Copy out the data from the line containing "This screenshot has height=432, width=686." through the line containing "the blue Create", including both of those lines, and omit the pictures.

begin Records shown

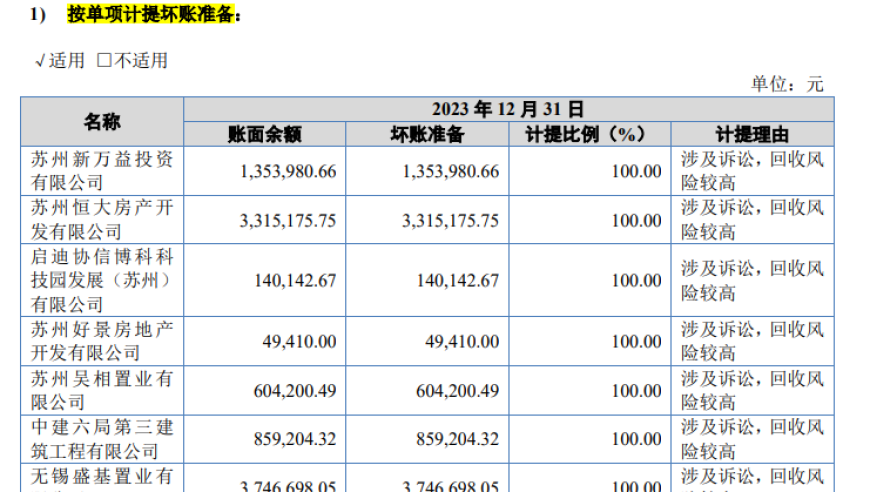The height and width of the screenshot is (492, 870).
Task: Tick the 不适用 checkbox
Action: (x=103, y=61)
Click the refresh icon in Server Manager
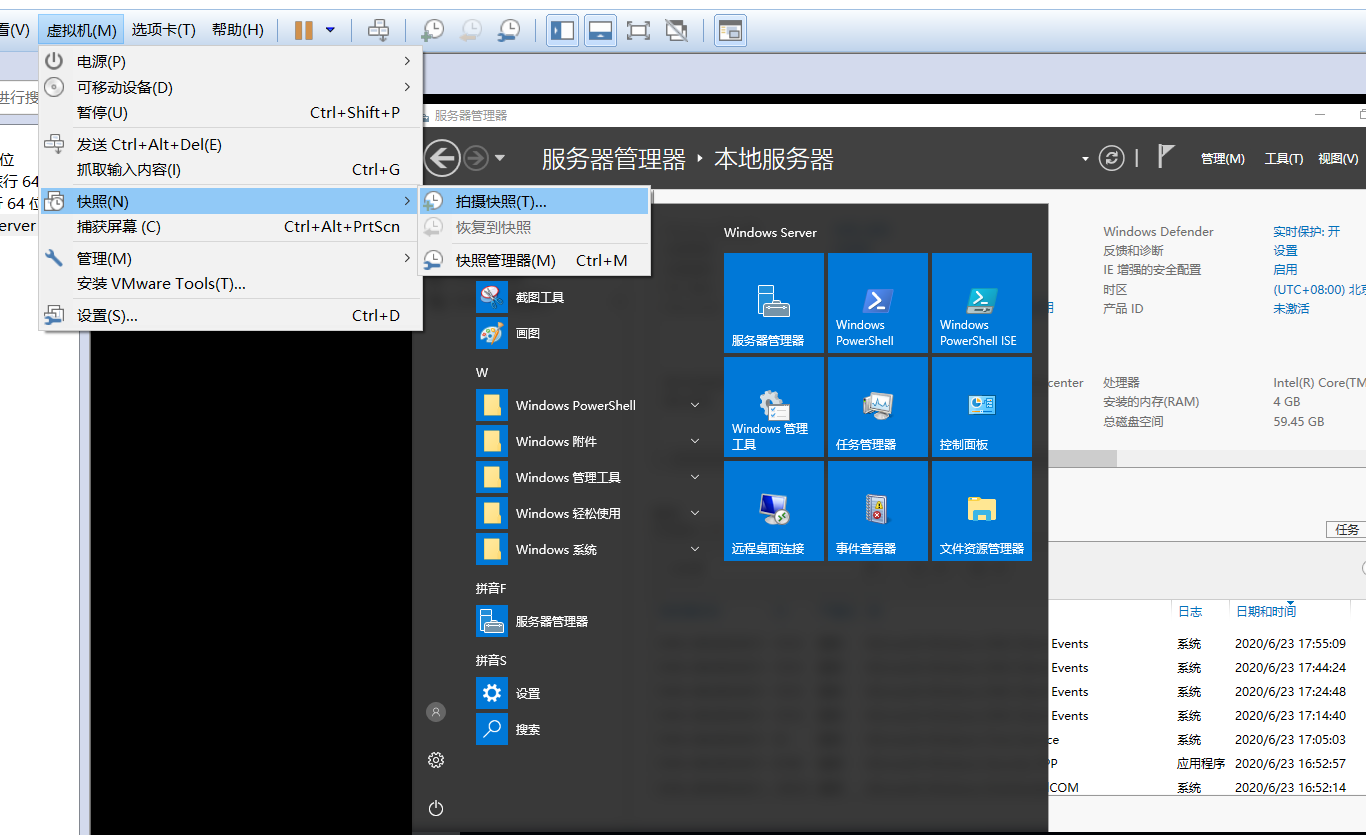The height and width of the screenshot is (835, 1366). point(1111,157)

end Records shown
begin Records shown

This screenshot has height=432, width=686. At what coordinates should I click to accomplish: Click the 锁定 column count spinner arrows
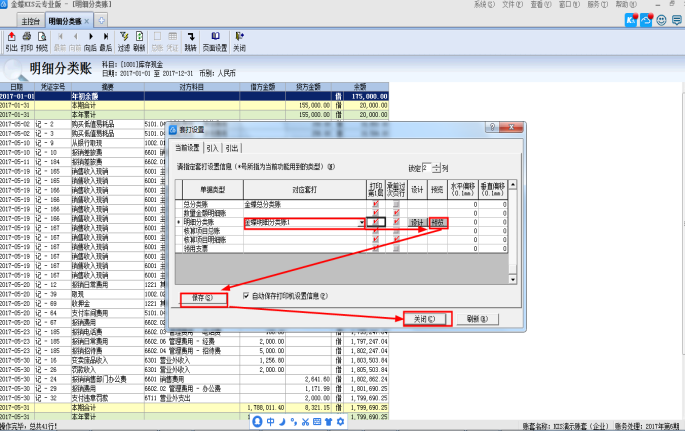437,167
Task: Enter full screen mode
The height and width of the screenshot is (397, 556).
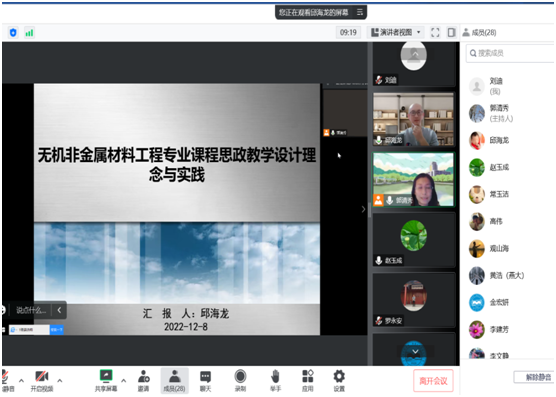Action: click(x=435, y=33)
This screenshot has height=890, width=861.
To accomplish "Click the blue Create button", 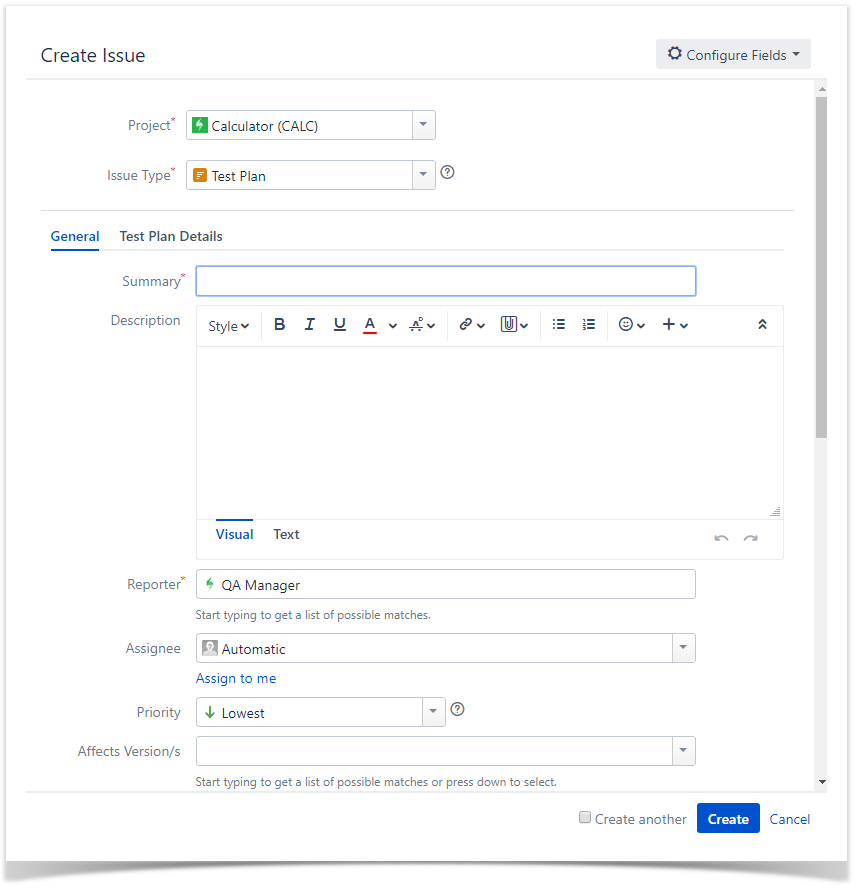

end Records shown
begin Records shown

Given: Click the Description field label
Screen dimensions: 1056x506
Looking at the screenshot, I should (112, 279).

end Records shown

** Result **
This screenshot has height=432, width=686. At what coordinates should I click to accomplish: Click the 锁定 column count spinner arrows
437,167
Task: Enter full screen mode
The height and width of the screenshot is (397, 556).
Action: click(x=435, y=33)
This screenshot has height=890, width=861.
To accomplish "Click the blue Create button", 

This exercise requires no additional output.